─── Listed entries

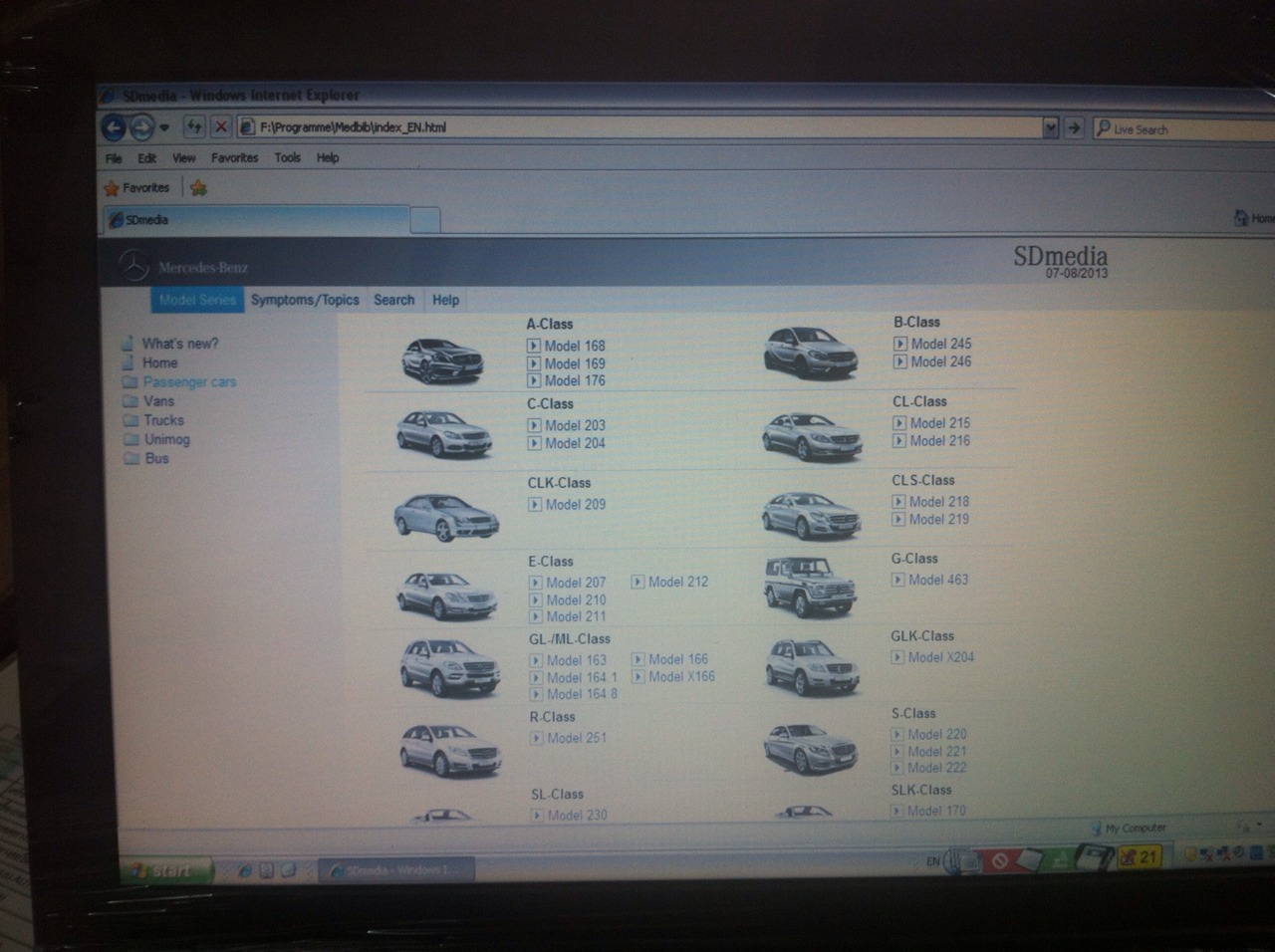Open the Symptoms/Topics tab
1275x952 pixels.
(x=305, y=300)
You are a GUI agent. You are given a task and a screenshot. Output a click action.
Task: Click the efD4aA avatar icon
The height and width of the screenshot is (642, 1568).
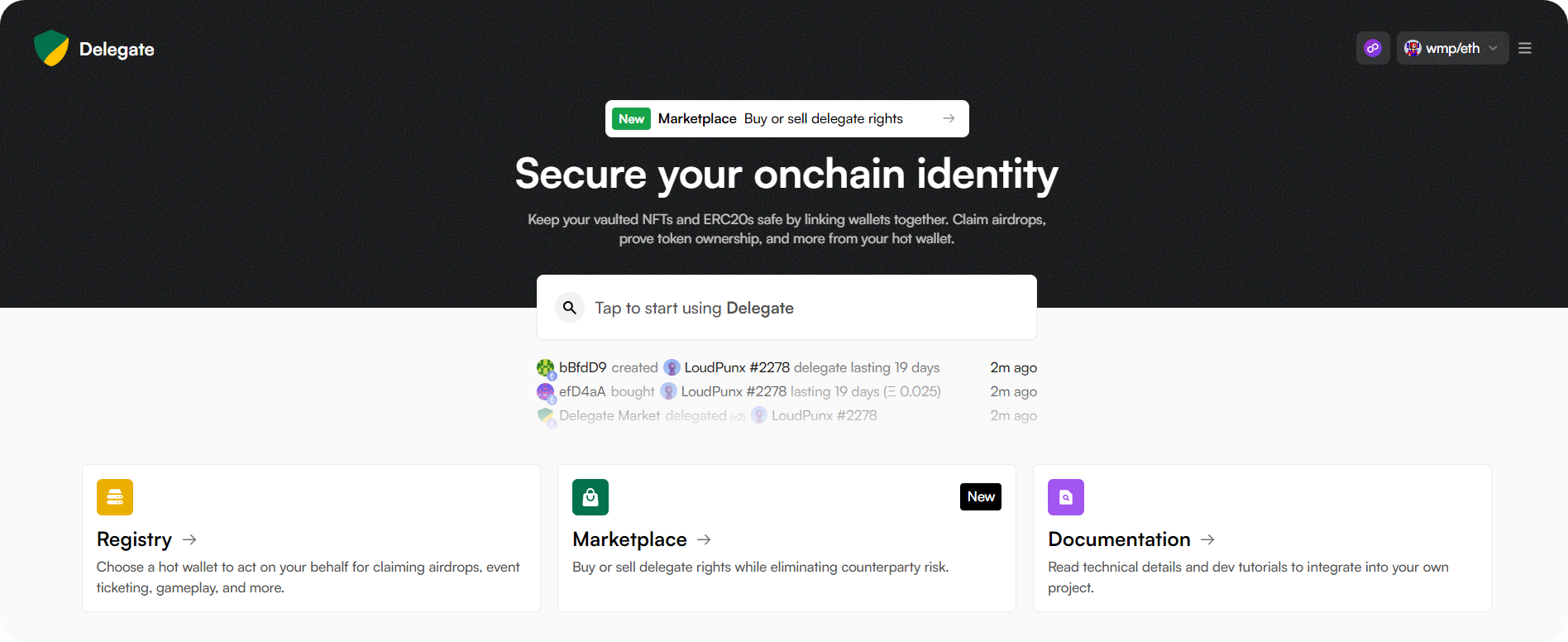tap(545, 391)
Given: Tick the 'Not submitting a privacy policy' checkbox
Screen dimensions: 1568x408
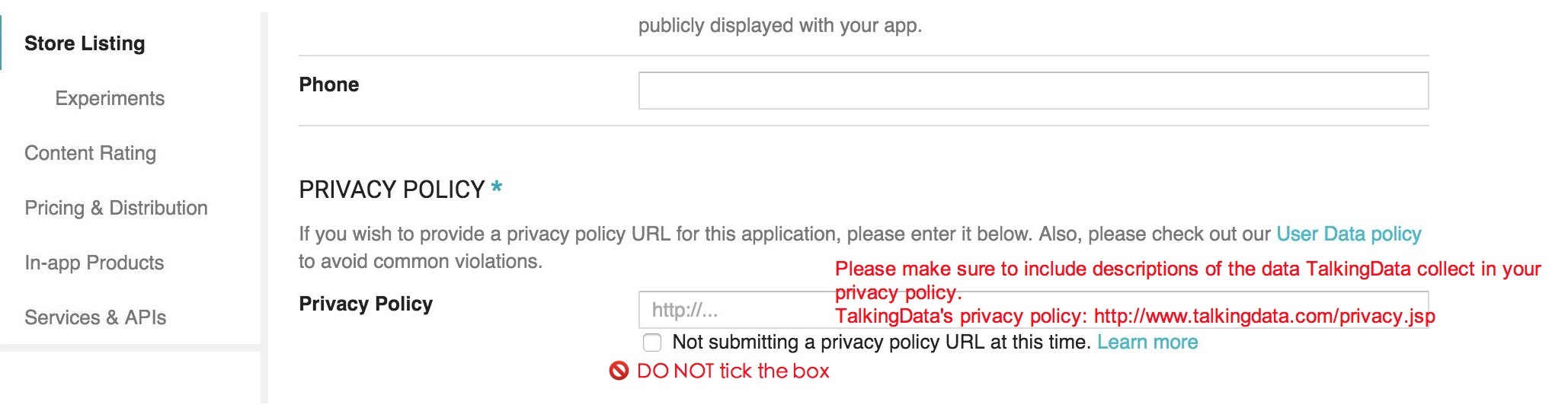Looking at the screenshot, I should click(652, 343).
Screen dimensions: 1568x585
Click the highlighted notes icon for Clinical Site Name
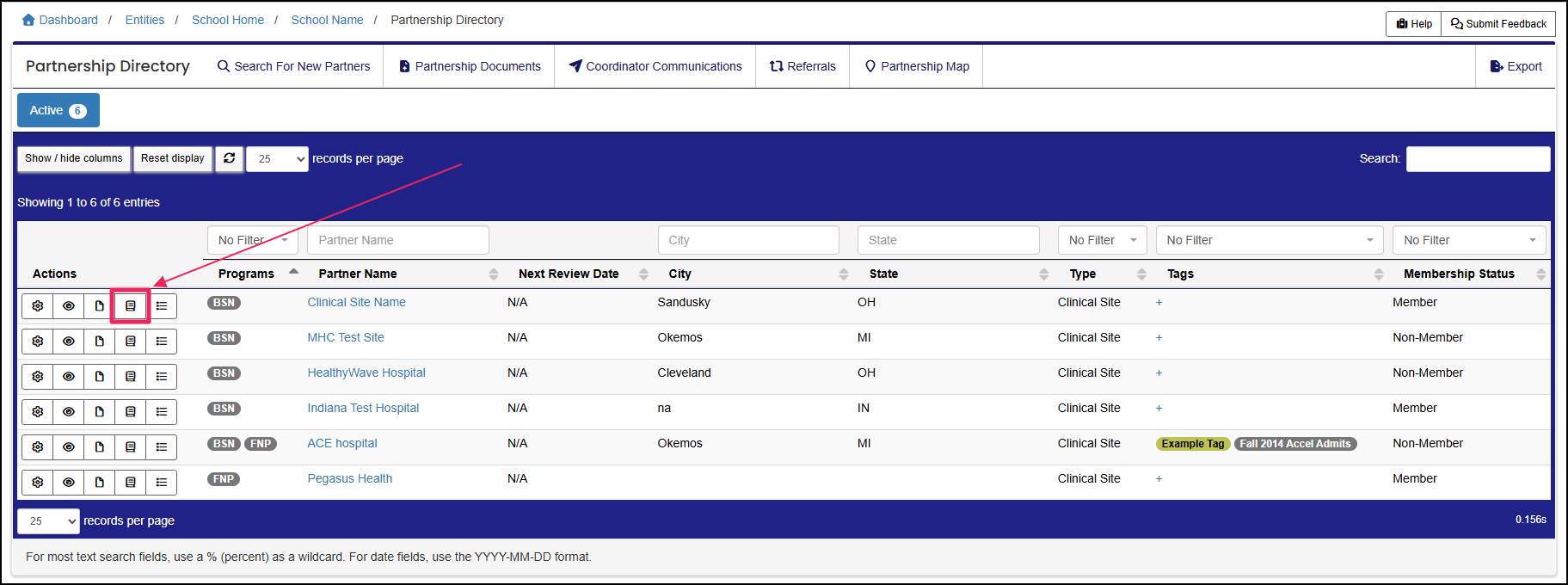click(x=131, y=306)
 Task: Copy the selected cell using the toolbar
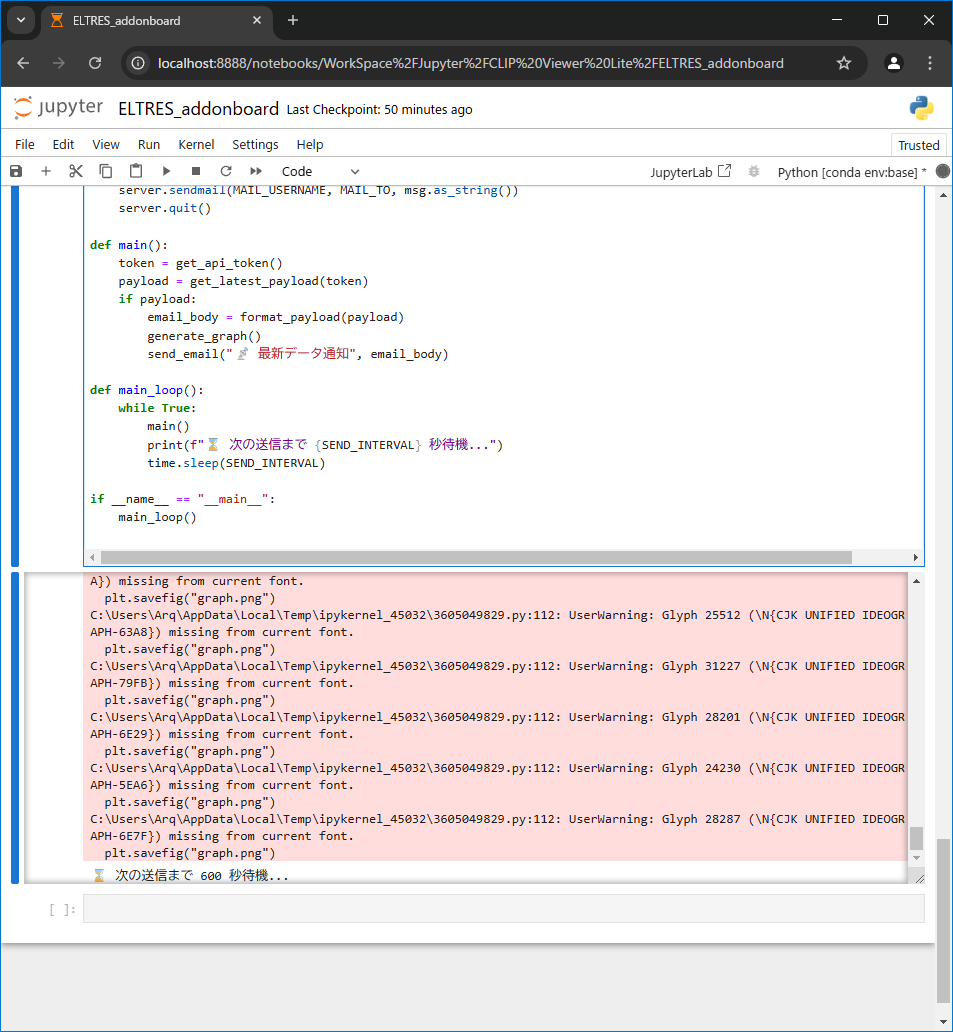coord(106,172)
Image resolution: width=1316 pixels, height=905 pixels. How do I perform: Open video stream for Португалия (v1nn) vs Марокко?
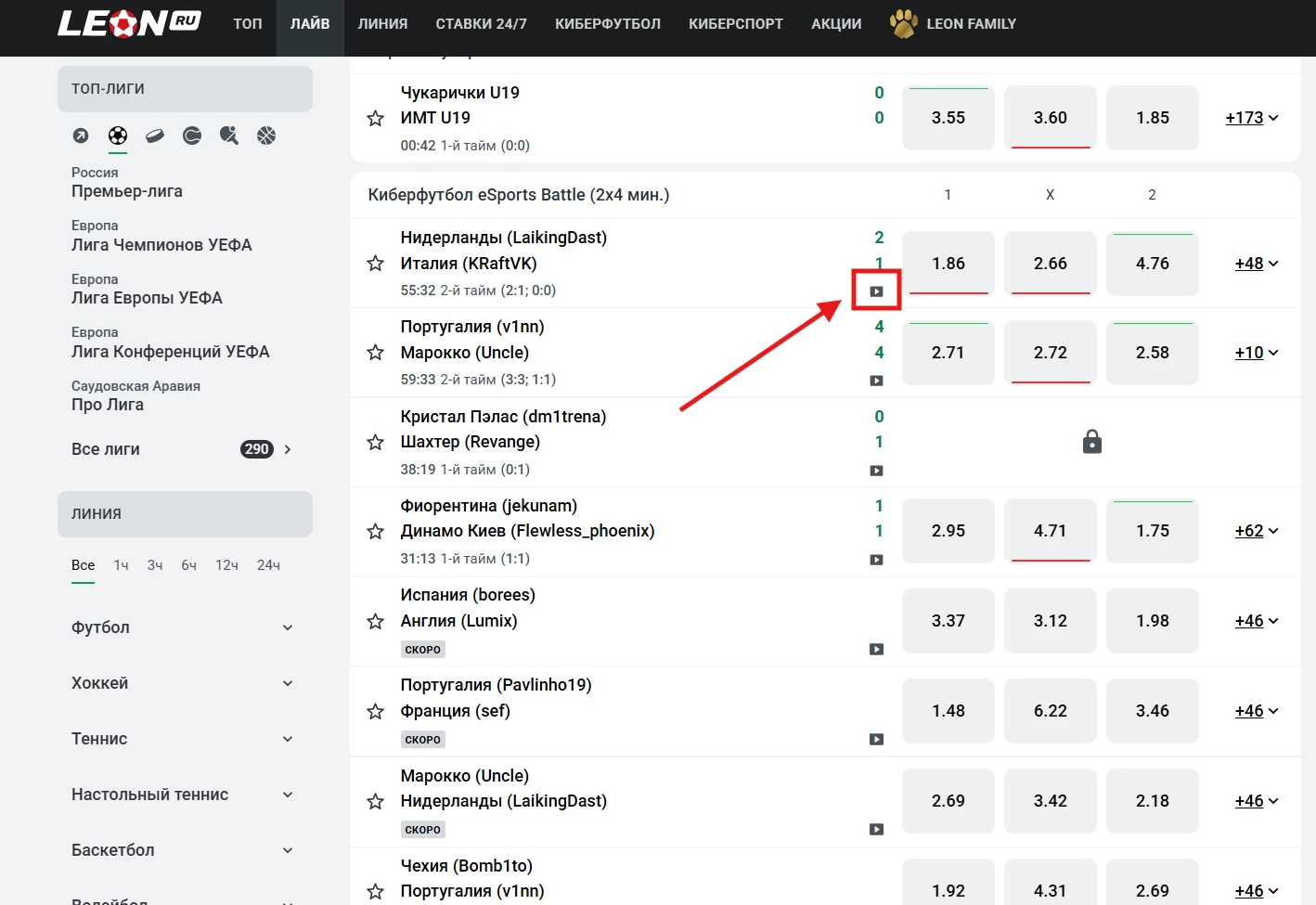[x=876, y=381]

──────

◆ Work required
Find the line containing "Screen dimensions: 1568x585", then extract it and every line after it to the end of the data above, exactly and nothing else, without pictures.

◆ Response for this exercise
Screen dimensions: 1568x585
Click the highlighted notes icon for Clinical Site Name
click(x=131, y=306)
 Task: Copy the selected cell using the toolbar
coord(106,172)
Image resolution: width=1316 pixels, height=905 pixels. How do I perform: Open video stream for Португалия (v1nn) vs Марокко?
[x=876, y=381]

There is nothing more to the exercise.